The final major dimension of subculture that I would like to touch on here is the promise of some sort of radically divergent future. For the 60s counterculture, this took at times an eschatological form. The "hyperconscious historicity" of Manson's prophetic vision could be seen as this sense of impending change taken to an extreme conclusion (Verhoven, 270). For the hippies, as for most groups experiencing a subcultural movement, the intersection of a variety of historical forces really did provide a clear possibility for a different future. The merging of racism and Marxist teleology that Manson preached was insane, but it reflected the realities of his time. The activism undertaken by the Black American population at that time really did represent something fundamentally outside the dominant cultural milieu. The social tension there, and that which was generated by a population of young people who believed they could not live the lives they wanted to under the current system, represented potential for real change. However the time frame in which these forces had power is, once again, hopelessly brief. The civil rights movement did have its tangible, if small, victories that somewhat improved the lives of many Black Americans, however Black activism in its most radical form was violently suppressed. Much of the racism that these movements sought to combat remains entrenched in the institutions that shape our society. Giving the hippies a better system of objects seems to have been enough to direct their energies elsewhere, on top of the movement somewhat losing its way to drugs. Nevertheless, these "lost futures" (qua Mark Fischer) retain a certain mythic allure today. This allure is predicated on a nonrecognition of the specificity of the circumstances that allowed for the possibility of such a future in the first place: the "lost future" of a given subculture instead appears frozen in time, accessible to us through the simple consumption of certain commodities. This lie is familiar, but in it there is a kind of truth, a kind of liberatory potential that I will return to momentarily.

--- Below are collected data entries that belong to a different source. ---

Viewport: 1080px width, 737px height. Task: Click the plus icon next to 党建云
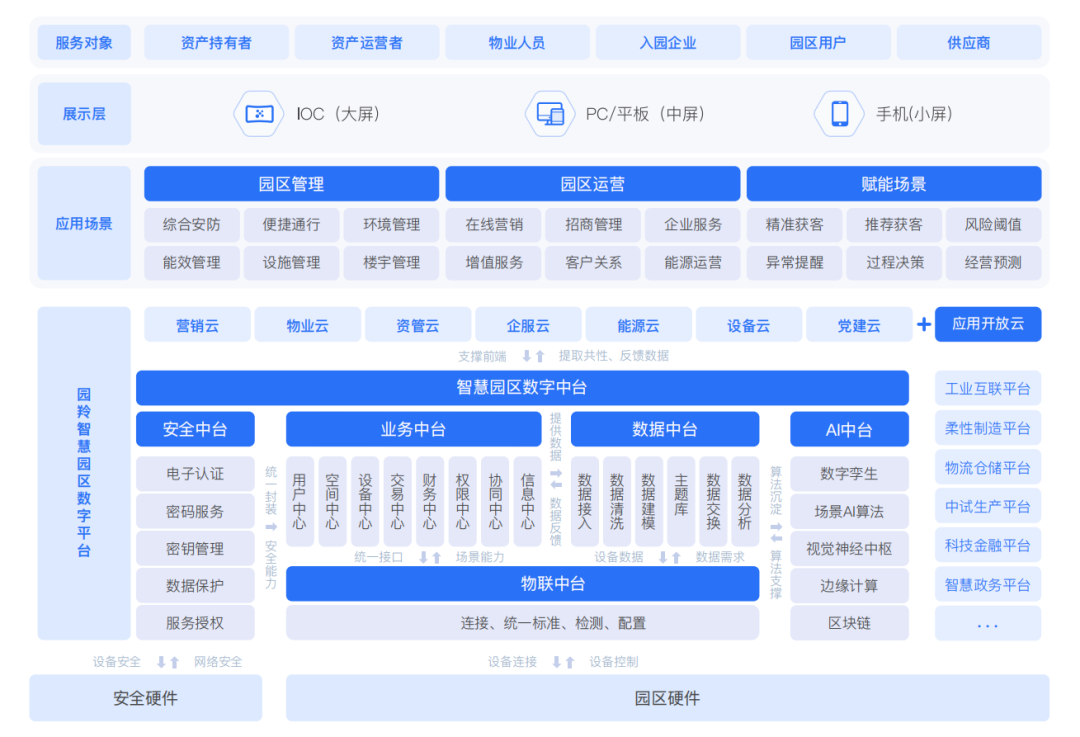[x=923, y=324]
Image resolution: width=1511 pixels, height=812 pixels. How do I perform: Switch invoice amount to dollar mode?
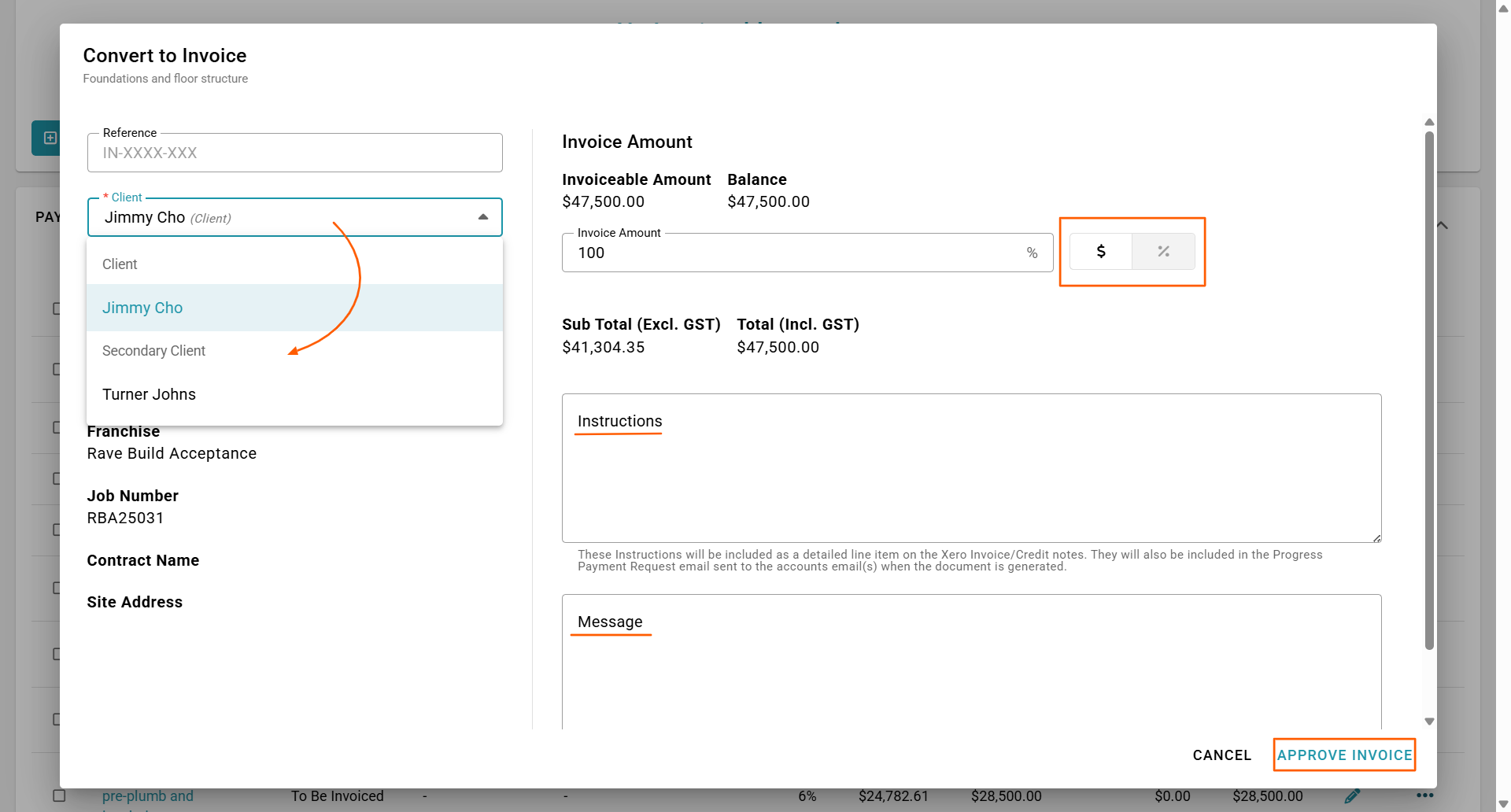(1101, 252)
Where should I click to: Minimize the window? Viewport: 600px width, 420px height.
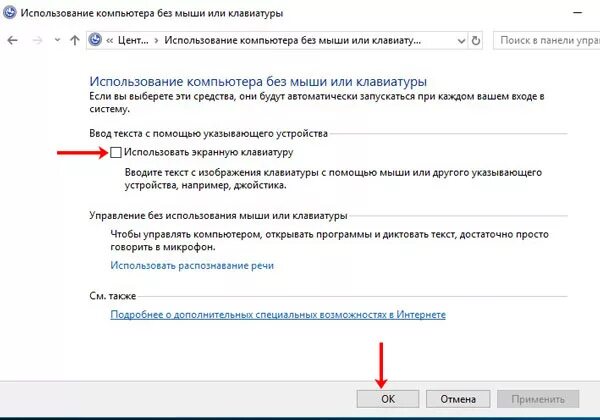577,13
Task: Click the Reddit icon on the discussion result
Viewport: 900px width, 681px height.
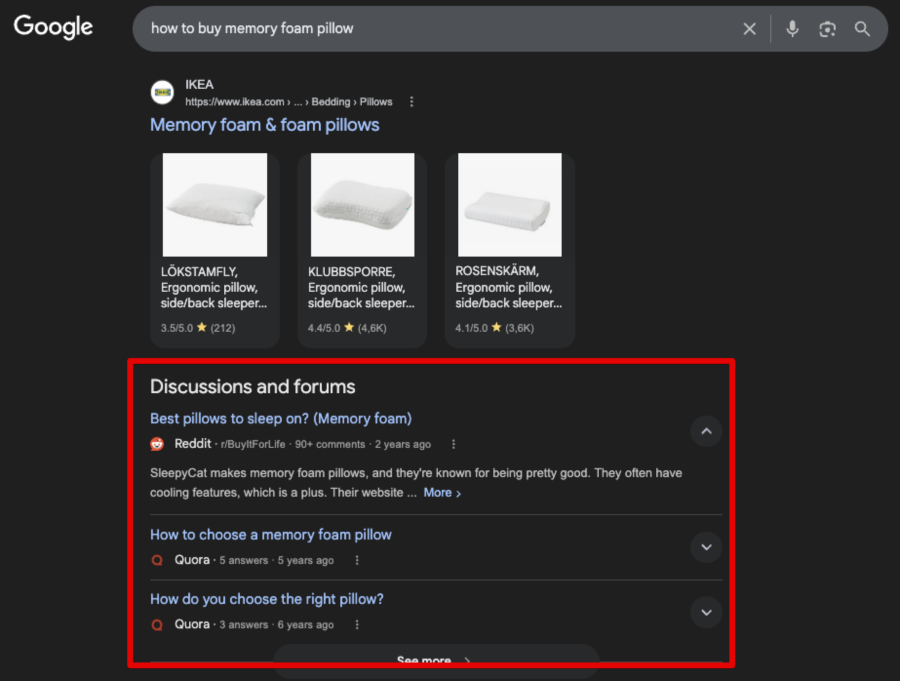Action: (x=157, y=443)
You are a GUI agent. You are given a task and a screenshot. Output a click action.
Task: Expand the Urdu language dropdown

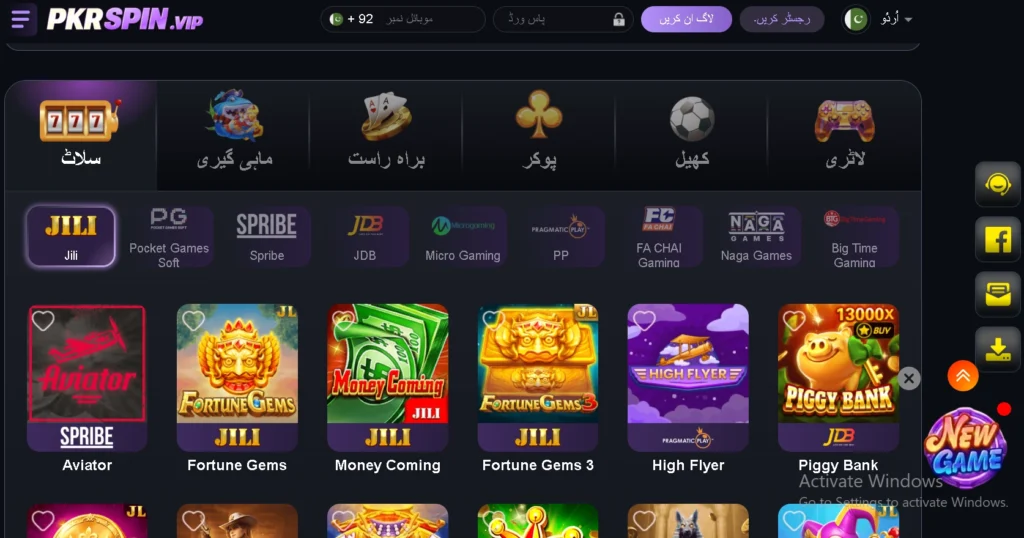coord(896,20)
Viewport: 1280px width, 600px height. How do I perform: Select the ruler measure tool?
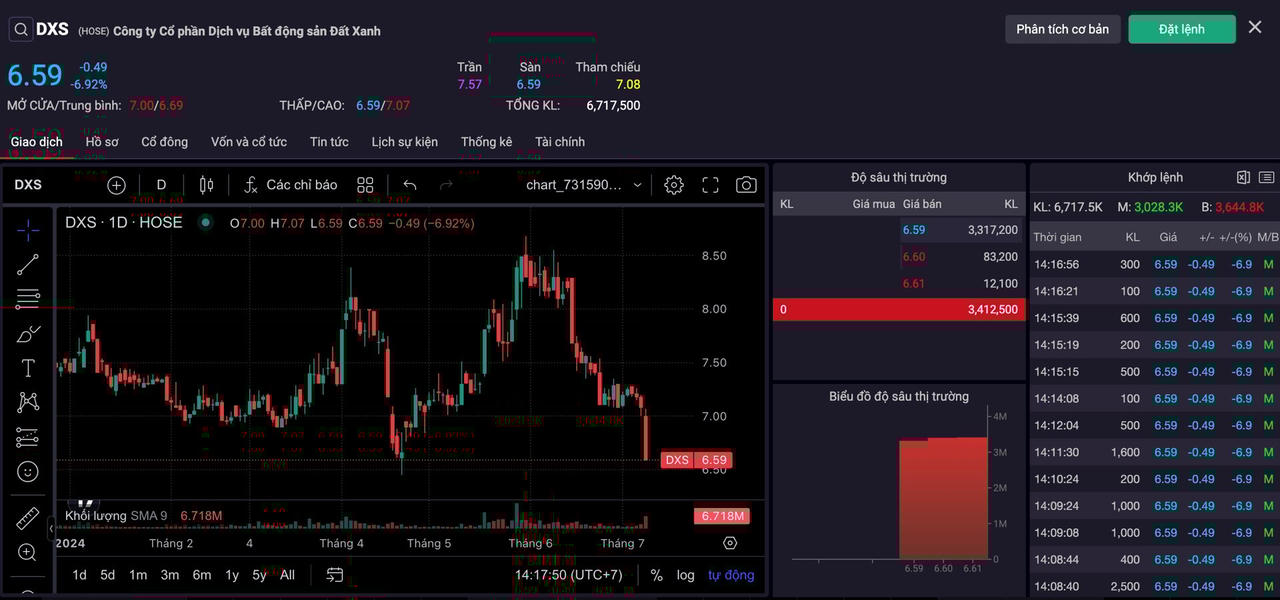[28, 518]
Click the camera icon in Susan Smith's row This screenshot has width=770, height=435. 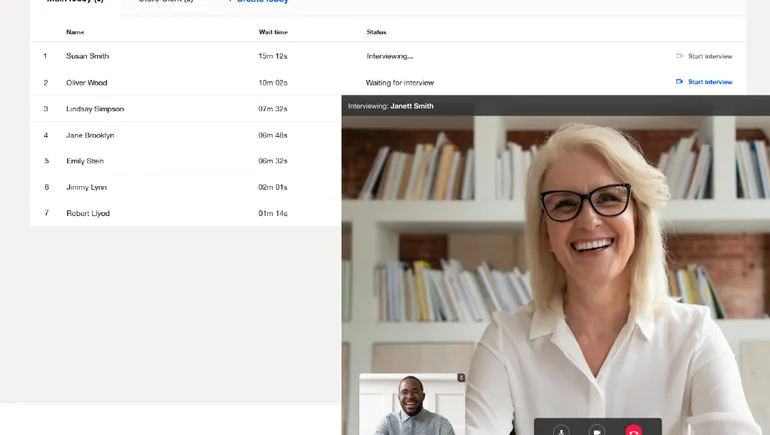pyautogui.click(x=679, y=56)
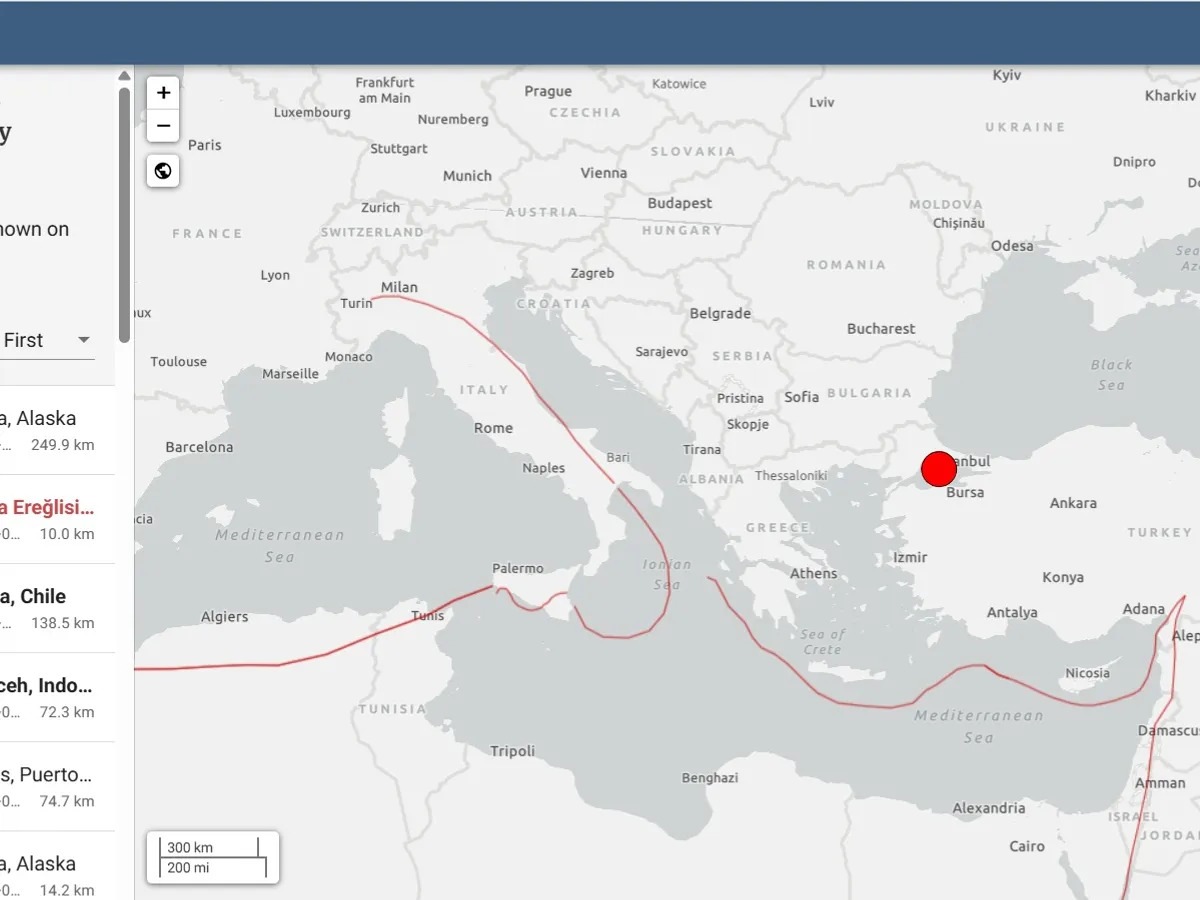Click the 'First' sort selection text
The height and width of the screenshot is (900, 1200).
(24, 340)
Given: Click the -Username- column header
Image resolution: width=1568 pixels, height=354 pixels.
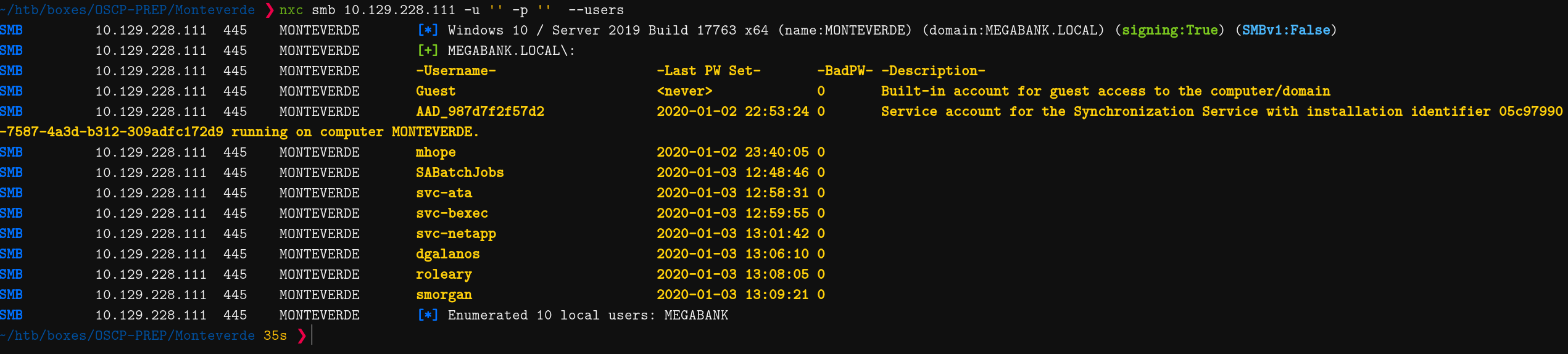Looking at the screenshot, I should click(x=456, y=71).
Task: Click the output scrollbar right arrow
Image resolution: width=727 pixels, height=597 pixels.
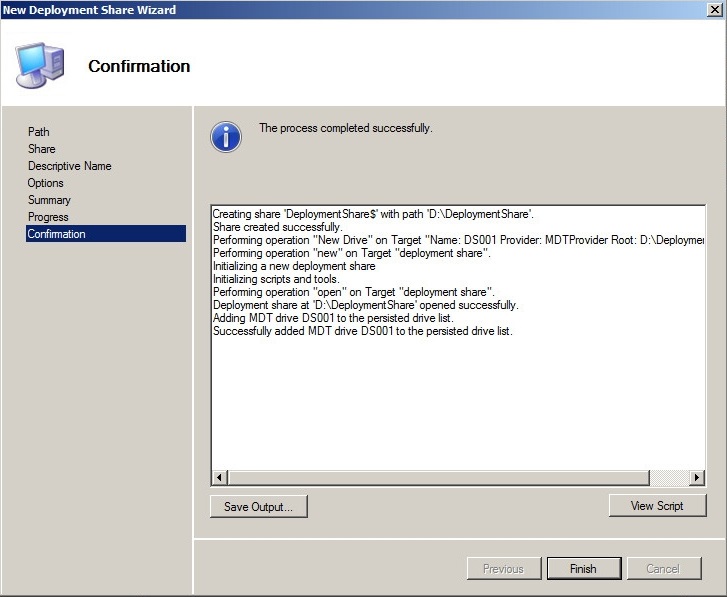Action: 697,477
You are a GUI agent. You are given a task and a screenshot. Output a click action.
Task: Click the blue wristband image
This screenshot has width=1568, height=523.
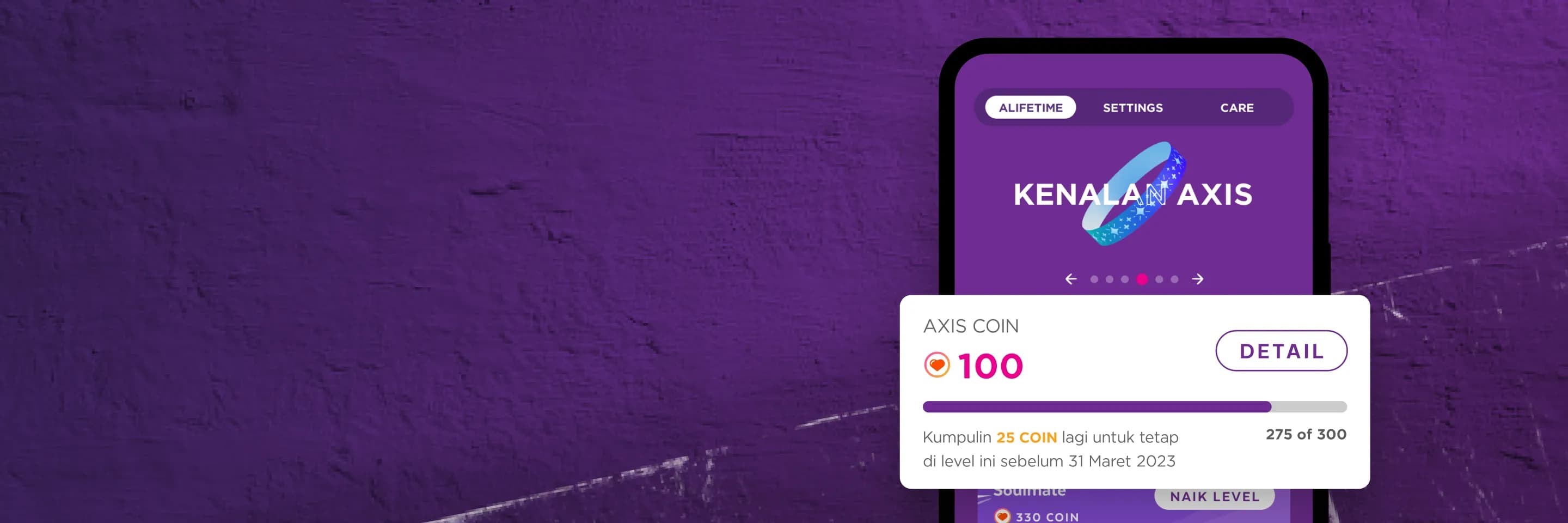point(1134,193)
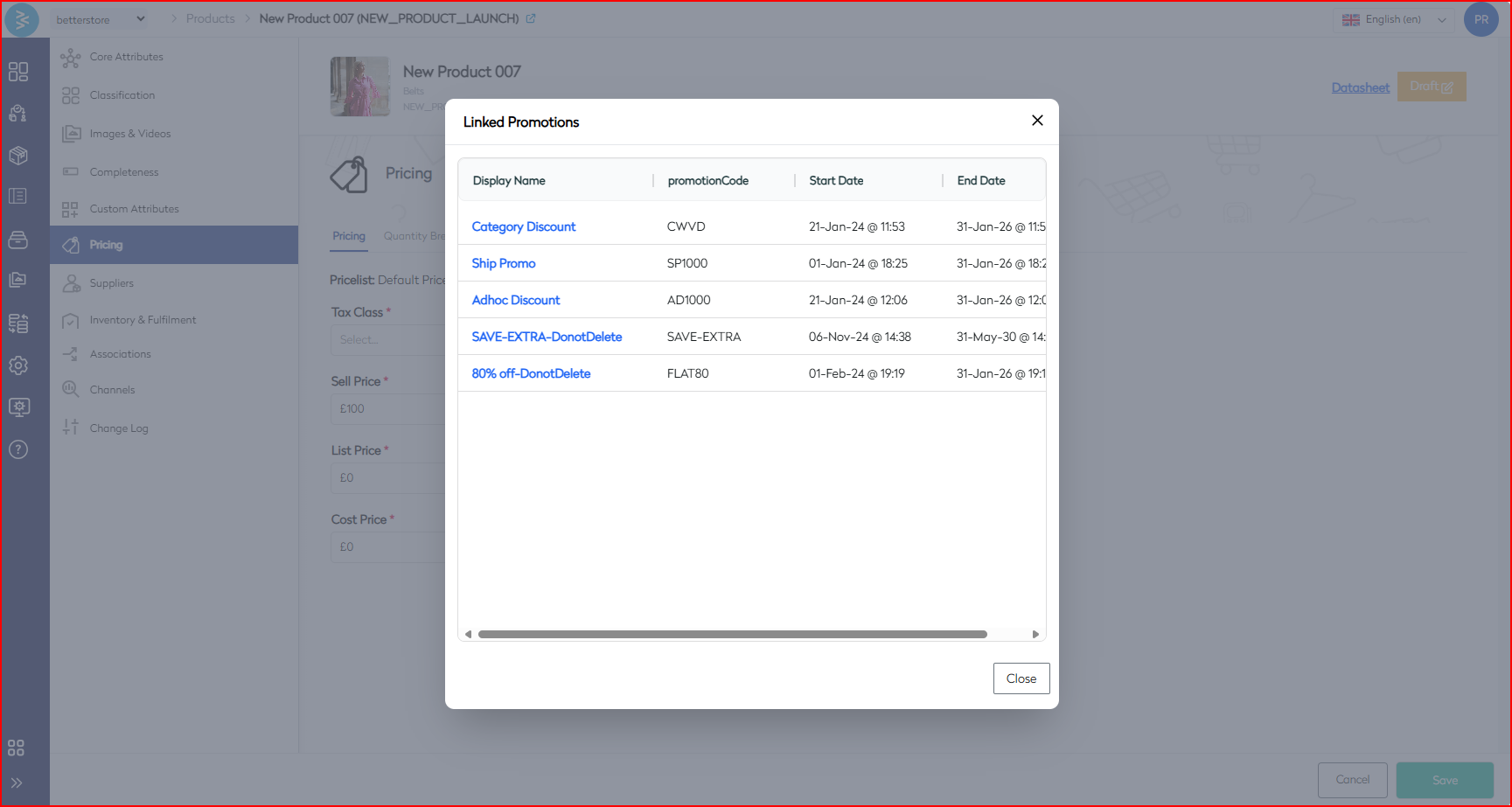
Task: Expand the sidebar with double chevron icon
Action: (17, 783)
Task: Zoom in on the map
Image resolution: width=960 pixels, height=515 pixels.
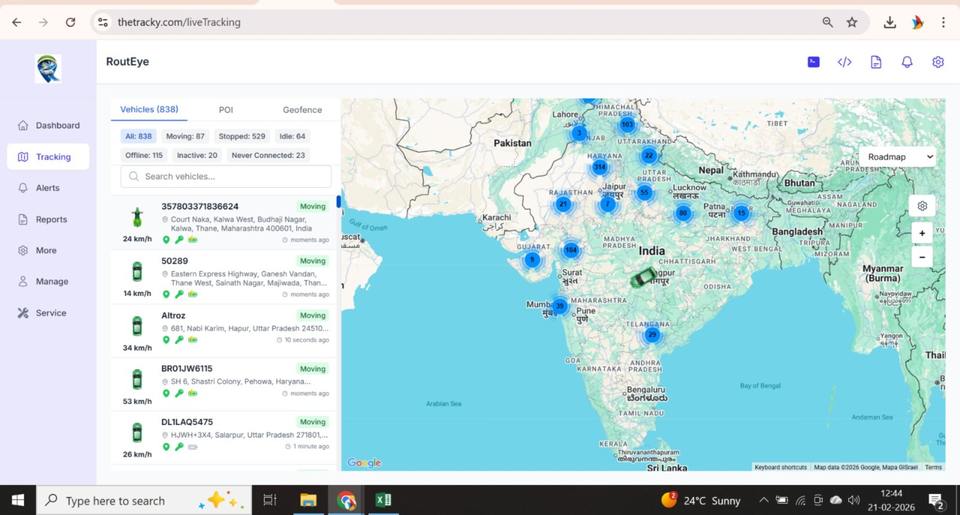Action: point(922,233)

These are the three major elements of subculture that constrain it to a specific time period: spaces, objects, and futures. Each of the three elements crucially only has its full power in its original context. Through the commodification and mythologization of the subculture, this fact becomes obscured, inducing a "breakdown of temporality" where the subculture is frozen as as an image that can be eternally returned to:
"for political groups which seek actively to intervene in history and to modify its otherwise passive momentum [...], there cannot but be much that is deplorable and reprehensible in a cultural form of image addiction which, by transforming the past visual mirages, stereotypes or texts, effectively abolishes any practical sense of the future and of the collective project, thereby abandoning the thinking of future change to fantasies of sheer catastrophe and inexplicable cataclysm" (Jameson, 85)
Jameson's indictment of current politics here for the most part encapsulates this process. But the reduction of lost futures to mere "fantasies of inexplicable cataclysm" is a bit hasty. It may be true that in the commodity form of the subculture, this lost future really is just a fantasy. But "slumbering within the objects" are the symbols of a future envisioned by the collective unconscious of the groups that, however briefly, at one point possessed the means for bringing it about (Buck-Morss, 274). Accessing this requires "the child’s fantasy [...] cathected onto the products of modern production" (274). Benjamin's strategy for bringing this about, his arcade wanderings, seems rather tenuous today. Now the internet is the place where the "discarded dream images of mass culture" reside (273). Problematically, it appears that our engagement with images on the internet only facilitates the development of algorithms which in turn facilitate more engagement, to no productive end. Thus the strategy for rediscovering the political knowledge of neutered subcultural movements must involve a radically different engagement with the internet, an engagement that comes from the mental space of childlike fantasy.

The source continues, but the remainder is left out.